The kinetics of phagocytosis of Candida albicans by human polymorphonuclear leukocytes was studied. The basis for these studies was a phagocytic assay with use of C. albicans radiolabeled with [3H]adenine. After incubation of leukocytes with C. albicans, extracellular C. albicans was separated from phagocytes by centrifugation through Ficoll-Hypaque suspensions (specific density, 1.175 g/cm3). Recovery of leukocytes by this technique was greater than or equal to 85%. The initial rate of phagocytosis was more rapid than that previously reported for bacteria. Ethylenediaminetetraacetate, vinblastine, ethylmaleimide, NaF, and ice bath temperature completely inhibited phagocytosis. Colchicine had no effect, and NaN3 was partially inhibitory.
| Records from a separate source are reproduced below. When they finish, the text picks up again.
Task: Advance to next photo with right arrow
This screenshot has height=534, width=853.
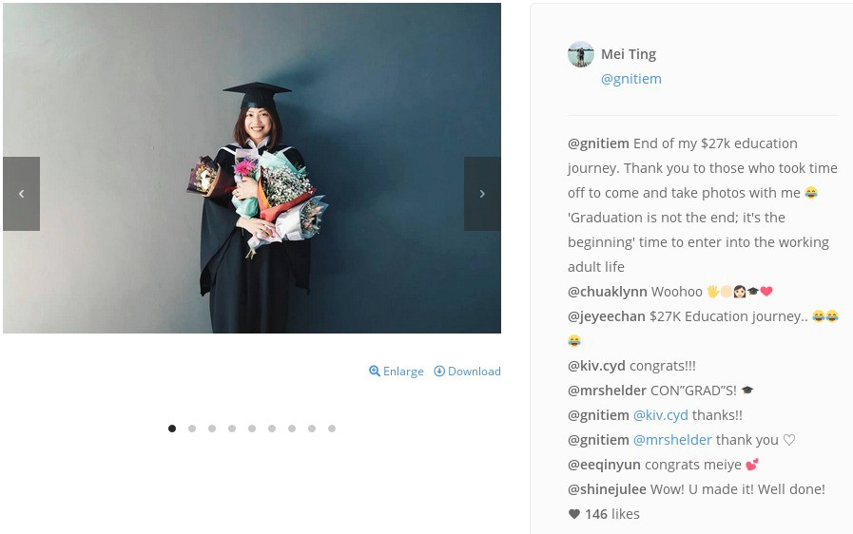Action: coord(482,194)
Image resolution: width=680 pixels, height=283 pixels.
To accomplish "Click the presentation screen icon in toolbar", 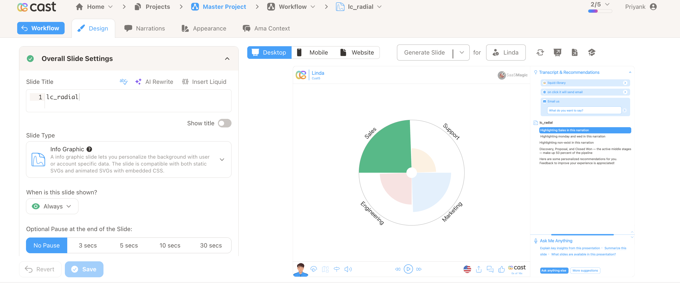I will pyautogui.click(x=557, y=52).
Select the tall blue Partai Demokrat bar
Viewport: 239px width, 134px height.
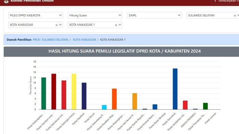pyautogui.click(x=175, y=89)
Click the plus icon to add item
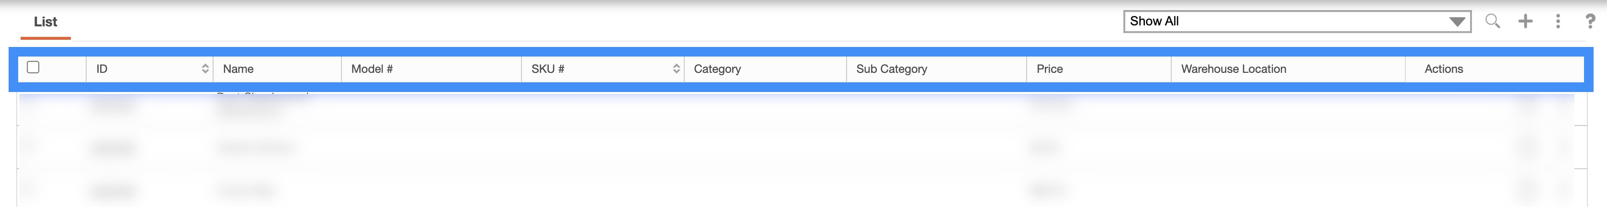The width and height of the screenshot is (1607, 207). point(1525,21)
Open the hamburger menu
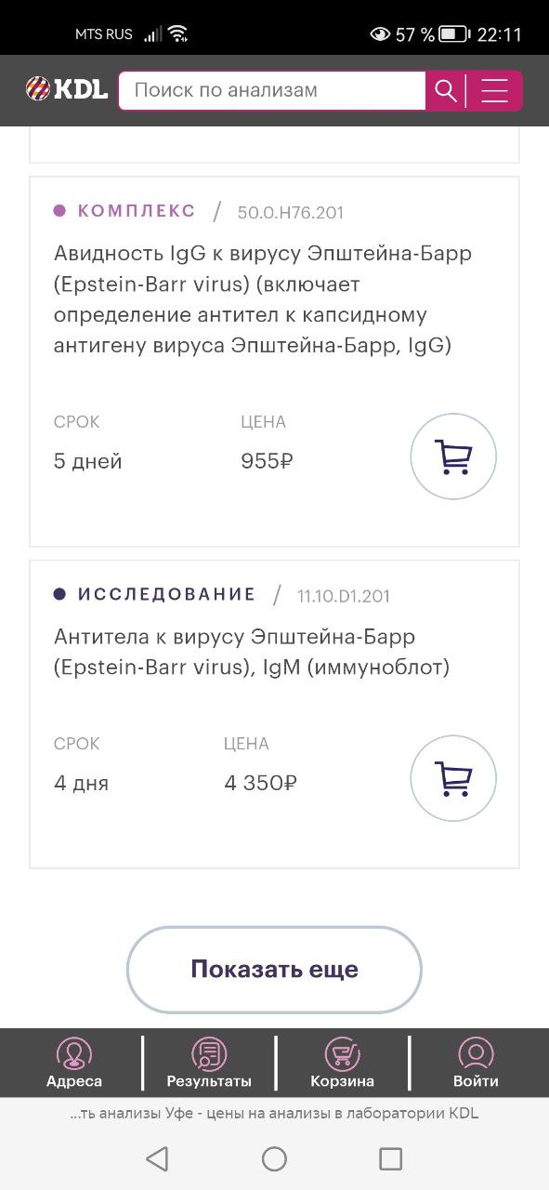This screenshot has width=549, height=1190. (x=495, y=91)
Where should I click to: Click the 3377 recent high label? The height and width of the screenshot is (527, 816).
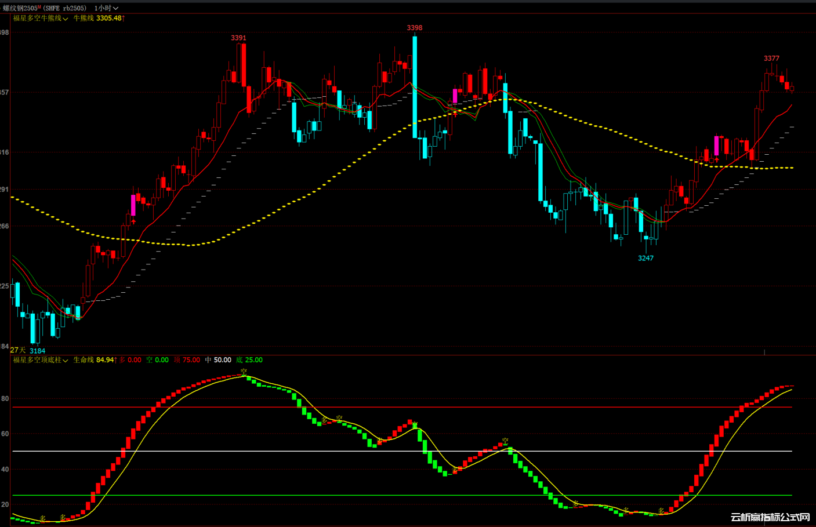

Pooled sera possessed low titers (greater than or equal to 1:40) of heat-stable opsonins. The opsonic activity of pooled sera was shown to depend primarily upon complement activated through both the alternative and classical pathways. Decomplemented hyperimmune sera were opsonic at high dilutions (greater than or equal to 1:160), and complement amplified the initial rate of ingestion seen with hyperimmune sera.